At that time, USDC was replaced with emergency collateral (USDT), leaving eUSD approximately 98% backed. To cover the remaining 2% gap before regulatory intervention or bank reopening, stRSR was then slashed.
Why is Reserve investing in the Curve ecosystem?
To answer this question, we must first understand the functions of money:
• Store of value;
• Unit of account;
• Medium of exchange.

Reserve Protocol achieves the first two functions, but without liquidity, RTokens cannot serve as a medium of exchange.
Therefore, to achieve widespread usage and adoption, Reserve decided to invest $20 million to support RToken deployers. The goal is to increase RToken liquidity and accelerate their real-world application and adoption across markets.

There are currently no clear guidelines on who will receive liquidity incentives or at what scale, but likely candidates are those aligned with Reserve's ecosystem values.
This means allocating some revenue to $RSR stakers, maintaining relative safety, etc. Clearly, not all RTokens will receive liquidity incentives, and not all will succeed long-term.
Reserve's objective is to promote adoption of sustainable, inflation-resistant, stable currencies. A permissionless experimental market can accelerate this process.
Who might use RTokens?
• Entrepreneurs;
• Video games;
• Metaverse;
• DAO treasuries;
• Hedge funds;
• Applications, and more.
Any of these parties can deploy an asset-backed currency on Reserve tailored to their specific needs. The best example is eUSD (deployed on Ethereum and MobileCoin L1). The RPay (Latin America) and MOBY (borderless) apps already have over 500,000 users.
Thus, eUSD has already become a medium of exchange for people using these mobile applications.

Mobile Coin is already supported by the Signal app, which has over 100 million downloads. I expect that once eUSD gains further popularity, it could be integrated into Signal, significantly boosting its usability and acceptance.

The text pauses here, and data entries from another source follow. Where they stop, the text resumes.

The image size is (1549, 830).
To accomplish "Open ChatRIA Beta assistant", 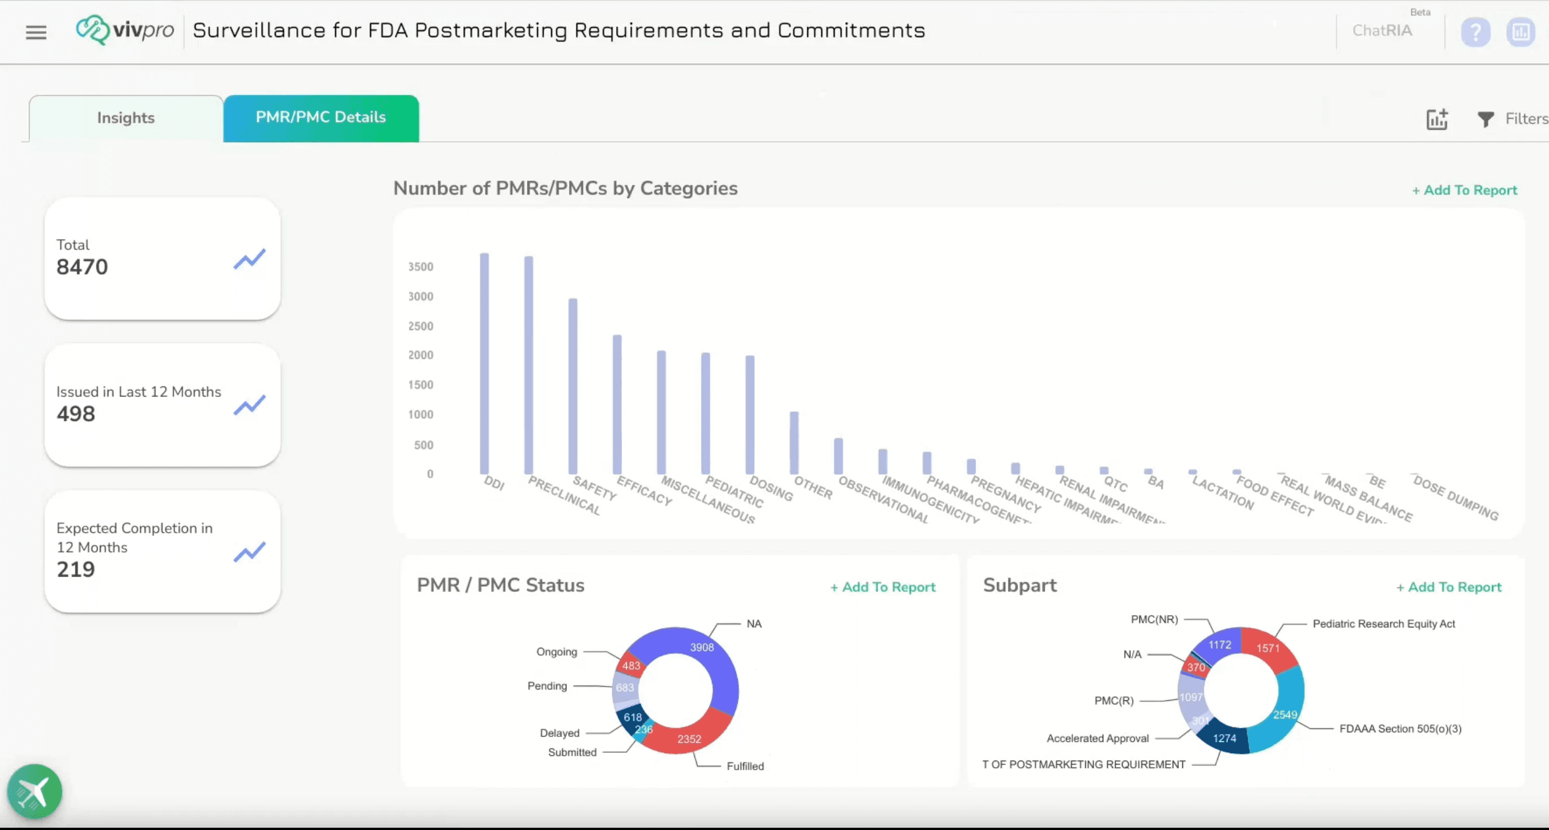I will (x=1382, y=31).
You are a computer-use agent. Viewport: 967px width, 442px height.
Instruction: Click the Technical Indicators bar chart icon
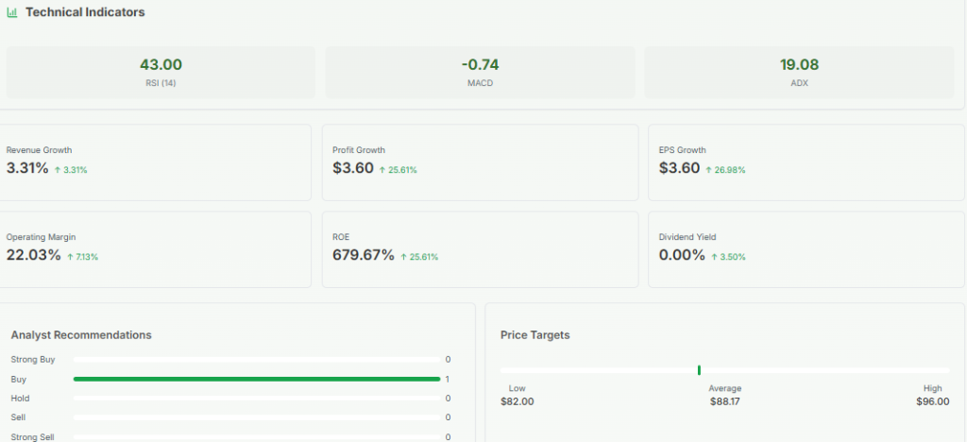click(12, 13)
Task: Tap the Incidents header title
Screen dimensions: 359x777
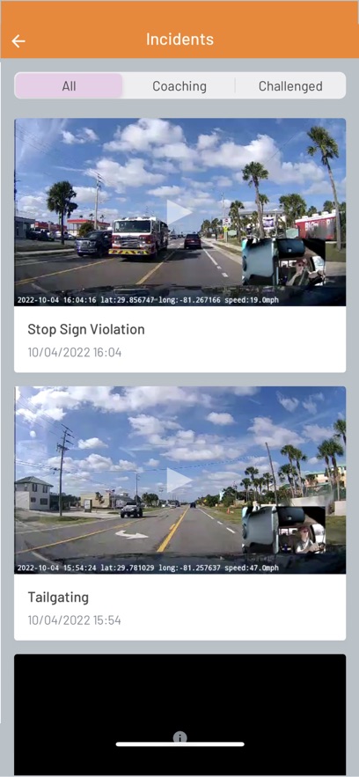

Therefore, Reserve’s current strategy is to support new RTokens until they mature and become self-sustaining. This approach will help grow the Reserve ecosystem and enable RTokens to develop organic use cases.
Characteristics of RTokens
However, RTokens also have certain limitations (or advantages, depending on your perspective):
• 1:1 asset-backed design;
• Incentive model;
• Dependence on Curve.
Design
RToken deployers are limited to an asset-backed design. However, backing assets can take various forms, effectively giving RTokens the same structural characteristics as their underlying collateral.

Incentives
Instead of relying on token emissions or Ponzi-like economic models to incentivize RToken minting, deployers depend on unique use cases, organic appeal, and Curve liquidity incentives provided by the Reserve Protocol.
Curve Dependence
Like many stablecoin projects, Reserve relies entirely on the Curve ecosystem for liquidity. However, by the time an RToken reaches escape velocity and develops a self-reinforcing growth flywheel, Curve may or may not still be relevant.
Conclusion
I expect to see rapid growth in both the number and market capitalization of RTokens in the near future. RToken deployers benefit from free incentives and community support within the Reserve ecosystem. However, building a fully mature ecosystem where RTokens achieve broad adoption and function as a new form of reserve currency remains a long journey ahead.